▶ [TRY IT]:
From the first line to the last, write out the data below exactly.

━━ PROVIDED INFORMATION

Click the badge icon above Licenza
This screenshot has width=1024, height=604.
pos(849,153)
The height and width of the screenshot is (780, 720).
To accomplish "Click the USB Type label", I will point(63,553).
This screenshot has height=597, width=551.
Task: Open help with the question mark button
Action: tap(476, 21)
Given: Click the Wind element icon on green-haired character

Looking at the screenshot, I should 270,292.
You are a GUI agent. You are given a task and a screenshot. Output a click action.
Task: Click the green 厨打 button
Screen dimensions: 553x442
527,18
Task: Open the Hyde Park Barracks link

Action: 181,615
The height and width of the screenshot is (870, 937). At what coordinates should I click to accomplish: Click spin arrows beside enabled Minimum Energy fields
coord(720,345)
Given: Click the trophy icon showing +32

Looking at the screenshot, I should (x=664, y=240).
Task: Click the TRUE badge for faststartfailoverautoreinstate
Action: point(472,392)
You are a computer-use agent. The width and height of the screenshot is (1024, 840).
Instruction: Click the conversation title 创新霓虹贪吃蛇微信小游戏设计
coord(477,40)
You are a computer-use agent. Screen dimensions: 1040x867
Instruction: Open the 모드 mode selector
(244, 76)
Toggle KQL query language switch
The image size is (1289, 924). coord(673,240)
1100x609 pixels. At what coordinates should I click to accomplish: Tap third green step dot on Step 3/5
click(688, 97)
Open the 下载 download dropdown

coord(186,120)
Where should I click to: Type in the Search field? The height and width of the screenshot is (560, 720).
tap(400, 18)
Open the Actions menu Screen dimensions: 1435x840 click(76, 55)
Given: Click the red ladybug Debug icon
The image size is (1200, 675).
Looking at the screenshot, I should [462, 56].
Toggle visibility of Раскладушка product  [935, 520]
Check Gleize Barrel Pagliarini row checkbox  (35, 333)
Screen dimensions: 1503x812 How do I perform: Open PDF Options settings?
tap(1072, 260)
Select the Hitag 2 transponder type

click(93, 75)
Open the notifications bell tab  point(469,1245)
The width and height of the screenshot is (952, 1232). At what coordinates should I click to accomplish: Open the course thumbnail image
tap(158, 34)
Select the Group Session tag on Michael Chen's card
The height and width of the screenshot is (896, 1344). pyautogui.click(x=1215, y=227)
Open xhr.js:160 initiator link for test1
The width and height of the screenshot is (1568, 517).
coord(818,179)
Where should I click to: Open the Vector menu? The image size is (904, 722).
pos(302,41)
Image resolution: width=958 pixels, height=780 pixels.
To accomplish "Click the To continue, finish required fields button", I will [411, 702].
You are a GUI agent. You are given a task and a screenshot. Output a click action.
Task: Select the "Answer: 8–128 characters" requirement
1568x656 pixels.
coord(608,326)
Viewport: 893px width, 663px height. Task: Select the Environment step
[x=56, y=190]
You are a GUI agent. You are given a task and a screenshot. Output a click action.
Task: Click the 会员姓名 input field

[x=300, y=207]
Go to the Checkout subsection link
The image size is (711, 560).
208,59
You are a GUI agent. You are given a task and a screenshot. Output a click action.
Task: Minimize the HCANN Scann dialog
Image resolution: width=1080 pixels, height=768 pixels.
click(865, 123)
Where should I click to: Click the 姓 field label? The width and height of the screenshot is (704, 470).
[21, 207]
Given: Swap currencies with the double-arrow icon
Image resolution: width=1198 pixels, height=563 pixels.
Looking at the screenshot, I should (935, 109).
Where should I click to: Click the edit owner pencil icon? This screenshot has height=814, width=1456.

━━━━

▶ [PROBLEM SOLUTION]:
Click the badge icon above Licenza
This screenshot has width=1024, height=604.
pos(849,153)
The height and width of the screenshot is (780, 720).
To accomplish "Click the USB Type label", I will point(63,553).
This screenshot has height=597, width=551.
Task: Open help with the question mark button
Action: tap(476, 21)
Given: Click the Wind element icon on green-haired character

Looking at the screenshot, I should 270,292.
You are a GUI agent. You are given a task and a screenshot. Output a click action.
Task: Click the green 厨打 button
Screen dimensions: 553x442
527,18
Task: Open the Hyde Park Barracks link

Action: 181,615
The height and width of the screenshot is (870, 937). At what coordinates should I click to accomplish: Click spin arrows beside enabled Minimum Energy fields
coord(720,345)
Given: Click the trophy icon showing +32

Looking at the screenshot, I should (x=664, y=240).
Task: Click the TRUE badge for faststartfailoverautoreinstate
Action: point(472,392)
You are a computer-use agent. The width and height of the screenshot is (1024, 840).
Instruction: Click the conversation title 创新霓虹贪吃蛇微信小游戏设计
coord(477,40)
You are a computer-use agent. Screen dimensions: 1040x867
Instruction: Open the 모드 mode selector
(244, 76)
Toggle KQL query language switch
The image size is (1289, 924). coord(673,240)
1100x609 pixels. At what coordinates should I click to accomplish: Tap third green step dot on Step 3/5
click(688, 97)
Open the 下载 download dropdown

coord(186,120)
Where should I click to: Type in the Search field? The height and width of the screenshot is (560, 720).
tap(400, 18)
Open the Actions menu Screen dimensions: 1435x840 click(76, 55)
Given: Click the red ladybug Debug icon
The image size is (1200, 675).
Looking at the screenshot, I should [462, 56].
Toggle visibility of Раскладушка product  [935, 520]
Check Gleize Barrel Pagliarini row checkbox  (35, 333)
Screen dimensions: 1503x812 How do I perform: Open PDF Options settings?
tap(1072, 260)
Select the Hitag 2 transponder type

click(93, 75)
Open the notifications bell tab  point(469,1245)
The width and height of the screenshot is (952, 1232). At what coordinates should I click to accomplish: Open the course thumbnail image
tap(158, 34)
Select the Group Session tag on Michael Chen's card
The height and width of the screenshot is (896, 1344). pyautogui.click(x=1215, y=227)
Open xhr.js:160 initiator link for test1
The width and height of the screenshot is (1568, 517).
coord(818,179)
Where should I click to: Open the Vector menu? The image size is (904, 722).
pos(302,41)
Image resolution: width=958 pixels, height=780 pixels.
To accomplish "Click the To continue, finish required fields button", I will [411, 702].
You are a GUI agent. You are given a task and a screenshot. Output a click action.
Task: Select the "Answer: 8–128 characters" requirement
1568x656 pixels.
coord(608,326)
Viewport: 893px width, 663px height. Task: Select the Environment step
[x=56, y=190]
You are a GUI agent. You are given a task and a screenshot. Output a click action.
Task: Click the 会员姓名 input field

[x=300, y=207]
Go to the Checkout subsection link
The image size is (711, 560).
208,59
You are a GUI agent. You are given a task and a screenshot. Output a click action.
Task: Minimize the HCANN Scann dialog
Image resolution: width=1080 pixels, height=768 pixels.
click(865, 123)
Where should I click to: Click the 姓 field label? The width and height of the screenshot is (704, 470).
[21, 207]
Given: Swap currencies with the double-arrow icon
Image resolution: width=1198 pixels, height=563 pixels.
Looking at the screenshot, I should (935, 109).
Where should I click to: Click the edit owner pencil icon? This screenshot has height=814, width=1456.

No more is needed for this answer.